Text

◆ ◆ ◆ ◆ ◆ ◆ ◆

• Regulators issued a financial “control totals” to every trust in England for 2016-17, which they must agree to, to secure their share of the £1.8bn sustainability and transformation fund
  • NHS Providers says two-thirds of trusts have accepted their offer, but many have done so with conditions and caveats
  • Finance director says regulators made it “very clear that if we don’t accept we won’t have access to loans and cash”

One in three NHS providers have rejected their nationally dictated financial targets for next year, HSJ has learned.

Monitor and the NHS Trust Development Authority last month issued a financial “control total” to every trust in England for 2016-17, which they must agree to secure their share of the £1.8bn “sustainability and transformation fund”. Trusts were asked to respond by 8 February.

Chris Hopson

Chris Hopson

Chris Hopson: ‘There has been a high degree of nervousness among provider boards at signing up too definitively to the totals’

NHS Providers, which represents the sector, estimates that two-thirds accepted the deal in their draft plans for the coming financial year. However, many have only done so with conditions or caveats.

HSJ has spoken to finance directors at several trusts that rejected their target. One said their regulator made it “very clear that if we don’t accept we won’t have access to loans and cash”.

A common reason for rejecting the target was that the control totals were based on trusts’ financial positions at the end of October, so organisations which have experienced deterioration since then have not seen this reflected in their offer.

Another was that one-off income had not been discounted, so trusts that received large amounts of non-recurrent funding in 2015-16 effectively had a tougher target next year.

Two finance directors told HSJ their trusts would have been required to almost double their predicted efficiency savings by accepting the offer.

An acute trust finance director said: “What was offered just wasn’t acceptable and we’ve said we can’t do it. The more complex organisations can have significant levels of one-off income or expenditure, and [the regulator has] based the offer on a distorted position.

“What they’re asking for is also premature, because we haven’t worked through the tariff proposals and commissioner offers aren’t on the table yet.”

Another said: “They have made very clear that if we don’t accept we won’t have access to loans and cash and therefore they have in effect forced us to accept.

“I wouldn’t use the word ‘blackmail’ but some might. Accordingly our acceptance is in principle and is subject to range of caveats. However, they will simply say that we have accepted in order to show their initiative as a success.”

A third added: “Given the national situation the control totals seem to be challenging but reasonable.”

As reported last week, an anonymous finance director has raised concerns with MPs that trusts are being pressured to set unrealistic targets.

HSJ asked trusts to disclose their control totals through Freedom of Information requests, after Monitor and the NHS Trust Development Authority refused to release the numbers.

◆ ◆ ◆ ◆ ◆ ◆ ◆

Material shown
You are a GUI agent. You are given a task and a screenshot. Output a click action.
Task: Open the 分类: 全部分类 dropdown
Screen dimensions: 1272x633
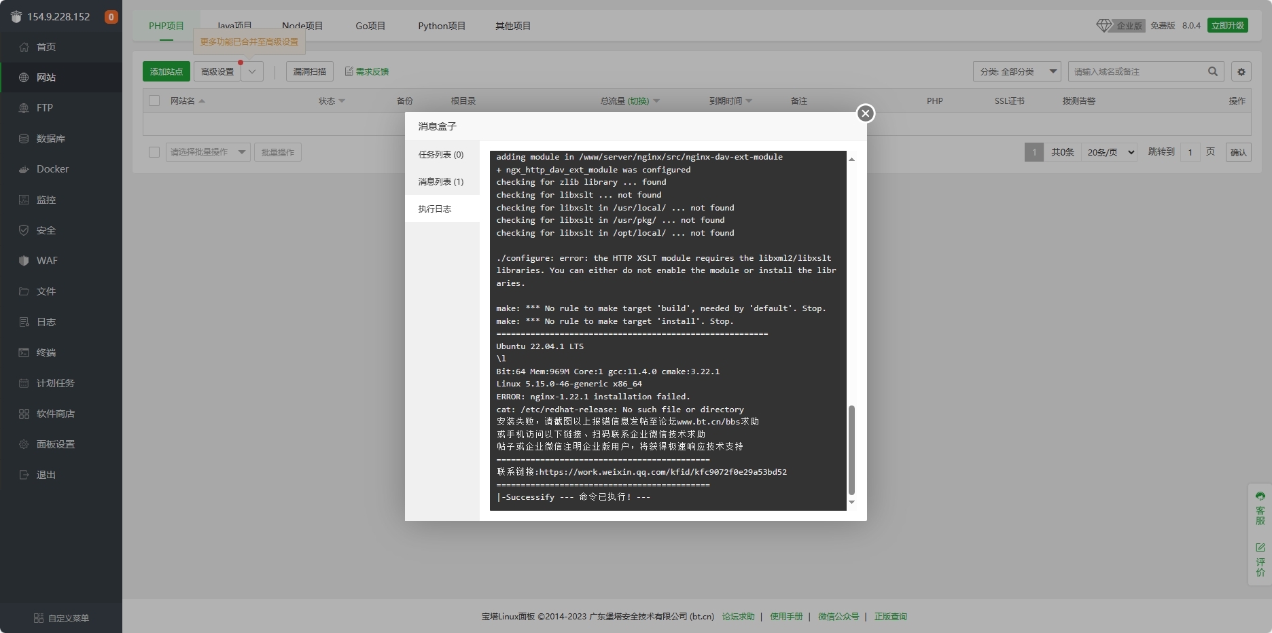coord(1017,71)
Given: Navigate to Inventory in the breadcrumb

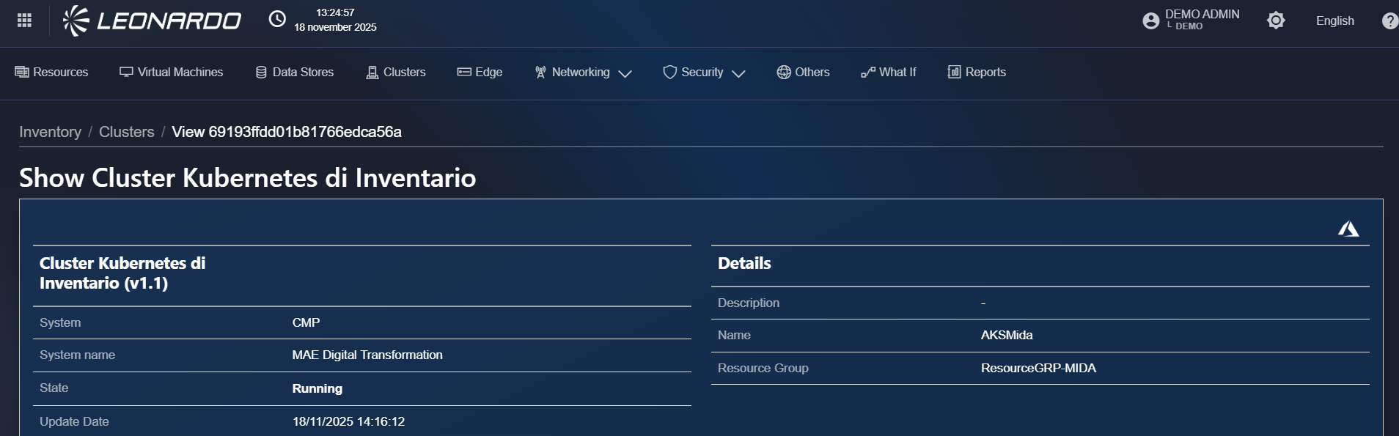Looking at the screenshot, I should tap(50, 132).
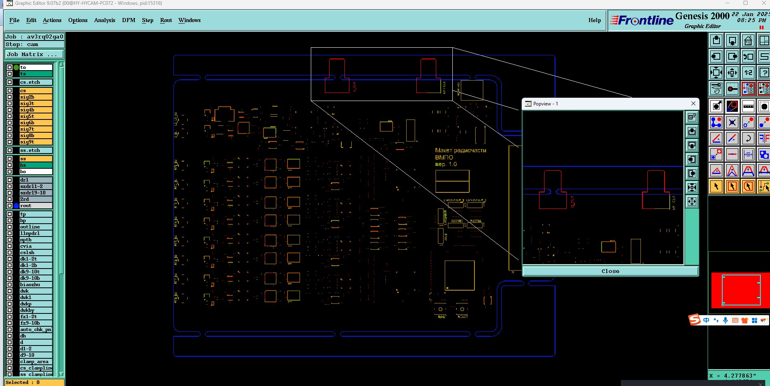Toggle the checkbox for layer drl
The width and height of the screenshot is (770, 386).
coord(10,180)
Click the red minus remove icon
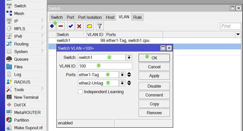The width and height of the screenshot is (243, 131). pyautogui.click(x=61, y=26)
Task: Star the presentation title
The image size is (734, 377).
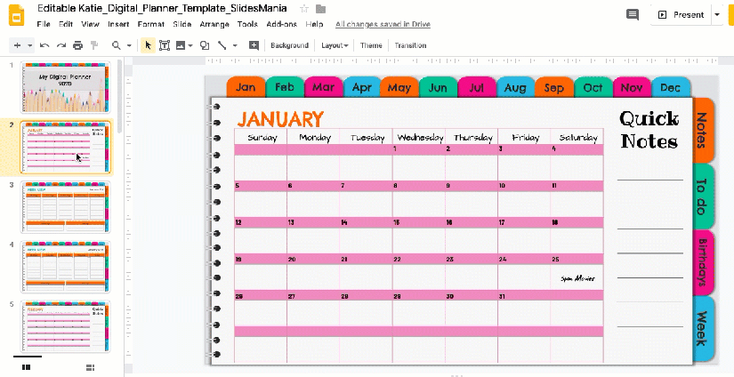Action: tap(304, 8)
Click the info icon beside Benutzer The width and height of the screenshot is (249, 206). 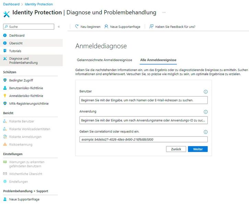pos(206,92)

◆ ◆ ◆ ◆ ◆ ◆ ◆

How to complete this task
Pick up the article on NHS trusts' control totals after its last sentence and continue it. The items stand apart from the article on NHS trusts' control totals and are not part of it.

Reply
Responses are due at the end of the month, but some early answers have been received. Derby Teaching Hospitals Foundation Trust was offered £13.6m from the sustainability and transformation fund, so long as it agreed a deficit plan of £11.3m next year.

But the trust, which had previously set a draft deficit plan of £31.4m for 2016-17, has simply deducted the sustainability and transformation funding from this, and has sent Monitor a draft £17.8m deficit plan.

Mid Yorkshire Hospitals Trust has been offered £16.7m from the fund, on the condition that it achieves a £4.2m surplus next year. The trust is forecasting a deficit of £15m this year, but has accepted the offer.

Providers’ share of the sustainability and transformation fund was based on the proportion of emergency activity undertaken by the trust, but the regulators declined to explain the precise methodology to HSJ.

NHS Provider chief executive Chris Hopson said: “Our estimate is that something like two-thirds of providers will accept the control total they have been allocated but most will do so with conditions, or with a heavy warning around the level of risk that is being run given the degree of stretch being asked for in some cases.

“There has been a high degree of nervousness among provider boards at signing up too definitively to the totals at this point when so much still remains to be fixed: clinical commissioning group and specialised service contracts; capital allocations; and how provider fines will work next year, to name but three of a number of outstanding variables.”

A spokesperson for NHS Improvement, the new regulator being created out of Monitor and the TDA, said: “There is extra funding being pumped into the NHS to help us deal with the financial and operational challenges the service is facing, but providers need to do their bit too.

“A majority of providers have agreed to the new control totals and we are in an intensive period of reviewing and discussing progress with trusts as they finalise their financial plans.”